There is also a proofreading process. This is critical since little errors can aggravate readers.

Then you should see a final copy of what the book will look like once it’s in print. The goal here is to catch minute errors, if any. This is a fun part of the process since you get to be a reader of your book and the majority of the work is done.

Be Prepared to Work at Every Stage

When the editorial process gets tough, a writer may wonder if the book needed this many revisions, did anyone really like it in the first place? The editor did and does love your book, but again, it is the editor’s responsibility to bring your best to the reader.

In rare instances, an editor can be unreasonable. If you feel this way, always approach your agent. We’ve seen edits and can help you determine if they are normal. Then we decide where to go from there.

Your turn:

How would you define a dream editor?

What was your best editorial experience? Your worst?

 

27 Responses to Your Obligation to Your Editor

  1. Sarah Hamaker May 3, 2018 at 5:50 am #

    I would add that the editor has your story’s best interest at heart, and is suggesting/making changes to help your book sell better and connect with readers better.
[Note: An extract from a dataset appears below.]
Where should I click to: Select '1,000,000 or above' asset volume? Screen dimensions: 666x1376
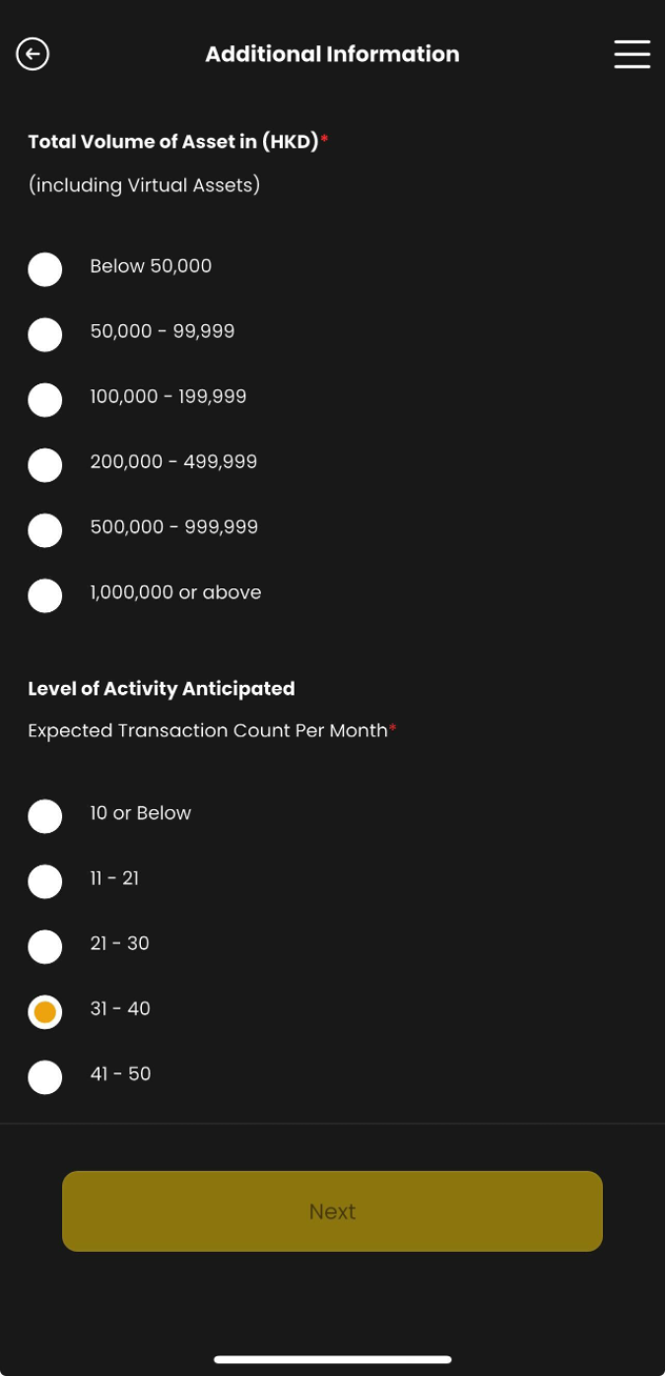[45, 595]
It’s important to view your editor as on your team–when you do, you’ll be in a much better position to make the necessary revisions versus thinking your editor is massacring your “baby.”

  2. Sami A. Abrams May 3, 2018 at 6:26 am #

    Thanks for the information. It’s nice to know what lies ahead.
    My dream editor would be someone who understands my story and is willing to discuss major changes in detail. I want my best work out there, but don’t want to lose my voice or the essence of the story in the process.

    • Tamela Hancock Murray May 3, 2018 at 6:41 am #

      Exactly, Sami. A great editor will keep your voice while making your story stronger!

  3. Kayleen May 3, 2018 at 6:52 am #

    My hardest re-write request was my first attempt at a STEM book (science, technology, engineering, math). It was for Big Ben in London– its history, construction, how it works. My brain doesn’t naturally flow along those lines, but I did the re-write on time and the book was pub’d for Purple Toad Publishing for middle grades.

  4. Anne Carol May 3, 2018 at 6:52 am #

    I personally love the editing process. This is a great article!

    A dream editor would be someone who will not only give constructive criticism in weak areas of the manuscript, but will also help guide you along the way. I like it when I can go back and forth with the editor as we work out tougher spots together.

    I’ve worked with two editors on my self-published books and both have been wonderful to work with. They’ve each taught me so much about the writing craft. I’ve been very blessed.

  5. Shirlee Abbott May 3, 2018 at 7:01 am #

    Be an Abraham: put your child (your book) on the altar and have faith that God’s got it covered.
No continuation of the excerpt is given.